Lebanon marked 33 years since the start of its 1975-1990 Civil War on Sunday, and some Lebanese took advantage of the occasion to warn the protagonists in the current power struggle that their actions are not helpful to a country still trying to recover from a conflict that killed as many as 250,000 people. Since the signing of the Taif Accord that ended the war, much has happened that has helped keep Lebanon from consolidating its position: Israel continued to occupy a broad swathe of the South until 2000, Syria continued to block the development of democratic institutions until 2005, and the Israelis came back for another round of bloodletting in 2006. Today, though, most of the players preventing this country from taking the long-awaited "next step" are domestic ones.
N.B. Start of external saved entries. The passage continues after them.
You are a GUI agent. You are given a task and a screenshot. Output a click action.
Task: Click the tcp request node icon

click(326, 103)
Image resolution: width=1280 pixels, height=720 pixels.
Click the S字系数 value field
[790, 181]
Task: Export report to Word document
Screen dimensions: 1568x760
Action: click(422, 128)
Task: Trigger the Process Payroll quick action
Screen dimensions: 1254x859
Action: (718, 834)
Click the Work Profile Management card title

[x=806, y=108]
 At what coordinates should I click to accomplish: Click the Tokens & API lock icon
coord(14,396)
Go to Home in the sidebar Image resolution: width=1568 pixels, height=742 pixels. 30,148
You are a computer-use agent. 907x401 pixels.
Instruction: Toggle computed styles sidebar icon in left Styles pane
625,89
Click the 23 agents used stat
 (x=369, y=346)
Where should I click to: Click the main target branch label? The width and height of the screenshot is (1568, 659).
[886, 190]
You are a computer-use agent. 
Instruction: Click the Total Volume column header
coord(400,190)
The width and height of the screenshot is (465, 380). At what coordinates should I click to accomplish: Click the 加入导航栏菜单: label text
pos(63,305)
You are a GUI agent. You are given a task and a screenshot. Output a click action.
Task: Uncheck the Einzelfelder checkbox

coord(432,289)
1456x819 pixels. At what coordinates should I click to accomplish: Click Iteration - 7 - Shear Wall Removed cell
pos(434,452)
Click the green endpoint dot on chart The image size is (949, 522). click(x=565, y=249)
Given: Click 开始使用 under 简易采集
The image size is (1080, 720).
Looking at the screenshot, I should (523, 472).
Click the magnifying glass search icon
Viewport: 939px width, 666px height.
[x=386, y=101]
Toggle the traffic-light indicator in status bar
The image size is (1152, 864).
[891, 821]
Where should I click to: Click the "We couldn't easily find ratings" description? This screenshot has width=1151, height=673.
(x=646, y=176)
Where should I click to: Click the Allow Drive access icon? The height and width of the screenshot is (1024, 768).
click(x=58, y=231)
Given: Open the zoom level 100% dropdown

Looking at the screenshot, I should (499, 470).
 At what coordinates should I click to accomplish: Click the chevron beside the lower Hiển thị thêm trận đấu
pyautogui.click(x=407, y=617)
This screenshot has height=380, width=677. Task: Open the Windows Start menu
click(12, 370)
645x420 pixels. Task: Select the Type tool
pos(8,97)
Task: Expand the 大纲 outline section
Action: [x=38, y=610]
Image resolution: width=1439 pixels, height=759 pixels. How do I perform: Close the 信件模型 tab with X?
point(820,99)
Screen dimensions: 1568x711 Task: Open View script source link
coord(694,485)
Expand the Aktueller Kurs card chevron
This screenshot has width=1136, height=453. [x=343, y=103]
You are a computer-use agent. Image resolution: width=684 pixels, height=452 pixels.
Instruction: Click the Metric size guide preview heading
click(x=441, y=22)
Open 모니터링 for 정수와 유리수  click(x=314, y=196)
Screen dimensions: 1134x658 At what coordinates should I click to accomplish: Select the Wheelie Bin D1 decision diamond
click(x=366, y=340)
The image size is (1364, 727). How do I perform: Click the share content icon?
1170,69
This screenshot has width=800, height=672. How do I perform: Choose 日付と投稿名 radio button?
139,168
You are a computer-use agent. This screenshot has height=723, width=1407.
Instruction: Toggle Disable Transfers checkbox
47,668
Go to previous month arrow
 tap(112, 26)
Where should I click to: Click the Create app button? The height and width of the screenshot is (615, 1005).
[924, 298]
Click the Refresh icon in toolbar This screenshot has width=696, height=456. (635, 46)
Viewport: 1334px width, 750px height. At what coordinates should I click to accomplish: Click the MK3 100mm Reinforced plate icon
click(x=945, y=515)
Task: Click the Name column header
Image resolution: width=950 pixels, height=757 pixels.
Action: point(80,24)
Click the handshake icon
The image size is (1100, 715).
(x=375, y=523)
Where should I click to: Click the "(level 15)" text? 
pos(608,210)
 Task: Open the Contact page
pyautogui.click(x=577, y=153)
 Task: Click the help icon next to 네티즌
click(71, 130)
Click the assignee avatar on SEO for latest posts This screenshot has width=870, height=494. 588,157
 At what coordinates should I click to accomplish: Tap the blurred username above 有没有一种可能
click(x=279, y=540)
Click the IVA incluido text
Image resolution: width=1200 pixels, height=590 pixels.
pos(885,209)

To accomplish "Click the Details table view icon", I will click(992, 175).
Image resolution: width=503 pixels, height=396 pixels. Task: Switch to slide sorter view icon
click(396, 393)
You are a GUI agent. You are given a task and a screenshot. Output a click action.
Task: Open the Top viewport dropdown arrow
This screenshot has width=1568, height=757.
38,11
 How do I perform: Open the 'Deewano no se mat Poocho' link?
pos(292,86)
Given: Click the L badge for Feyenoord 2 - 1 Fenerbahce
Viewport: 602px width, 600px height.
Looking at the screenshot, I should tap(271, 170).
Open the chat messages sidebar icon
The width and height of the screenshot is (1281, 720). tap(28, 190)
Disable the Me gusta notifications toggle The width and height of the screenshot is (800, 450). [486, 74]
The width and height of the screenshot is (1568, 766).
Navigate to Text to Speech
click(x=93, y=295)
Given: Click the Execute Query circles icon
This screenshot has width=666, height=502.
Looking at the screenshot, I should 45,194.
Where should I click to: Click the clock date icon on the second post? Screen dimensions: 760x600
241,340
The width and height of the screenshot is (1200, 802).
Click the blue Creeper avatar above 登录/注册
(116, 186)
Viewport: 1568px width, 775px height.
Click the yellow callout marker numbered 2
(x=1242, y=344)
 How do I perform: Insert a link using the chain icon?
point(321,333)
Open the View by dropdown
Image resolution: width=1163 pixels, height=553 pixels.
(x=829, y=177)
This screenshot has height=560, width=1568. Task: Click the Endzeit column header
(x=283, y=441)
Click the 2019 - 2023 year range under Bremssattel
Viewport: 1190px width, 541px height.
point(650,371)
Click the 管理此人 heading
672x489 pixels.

The effect of this has been to convince many Lebanese that even if their leaders manage to avoid stumbling into another civil war, they will remain too distrustful of one another and too beholden to their respective foreign patrons to let this country achieve anything like its tremendous potential. Instead of showing the world how and why diversity can be a source of great vitality to a people, both the ruling March 14 coalition and the March 8 opposition spend so much time attacking one another that there is little time to look out for the country as a whole. An already ineffectual state has been reduced to near-complete paralysis, a stagnant economy is forcing millions of people to cope with higher prices on lower and less reliable incomes, and flush Gulf investors have taken their oil and gas money to safer markets.

 

                Hundreds march through Beirut to recall start of Civil War 33 years ago

March through Beirut Sunday, 13 April 2008,  to Commemorate 33rd Anniversary of the

Outbreak of the Lebanon Civil War, 1975—1990

 

Officially, Lebanon is scheduled to hold parliamentary elections in 2009, but many of its citizens are rendering their verdict now. Recently released statistics indicate that hordes of them have been applying for passports or renewing their existing ones, a sure sign that the years-long brain drain is on the verge of turning into yet another fully fledged exodus. Already, companies and societies at large in Africa, the Gulf and the West are reaping the benefits of hosting talented young Lebanese who should be here rebuilding their own country but who are prevented from doing so by a failed political class.

 

For almost a year and half now, both camps have outdone one another in inventing new (if not very imaginative) ways to avoid resolving the impasse. Each time they do so, a few more Lebanese shake their heads, kick themselves for having believed that their leaders had finally grown up, and decamp for friendlier shores abroad. Apart from the breakthrough made so unlikely by both sides' stubbornness, one thing might convince some of these people to stay: a commitment by all parties that the 2009 polls will allow voters to cast ballot indicating a preference for "none of the above."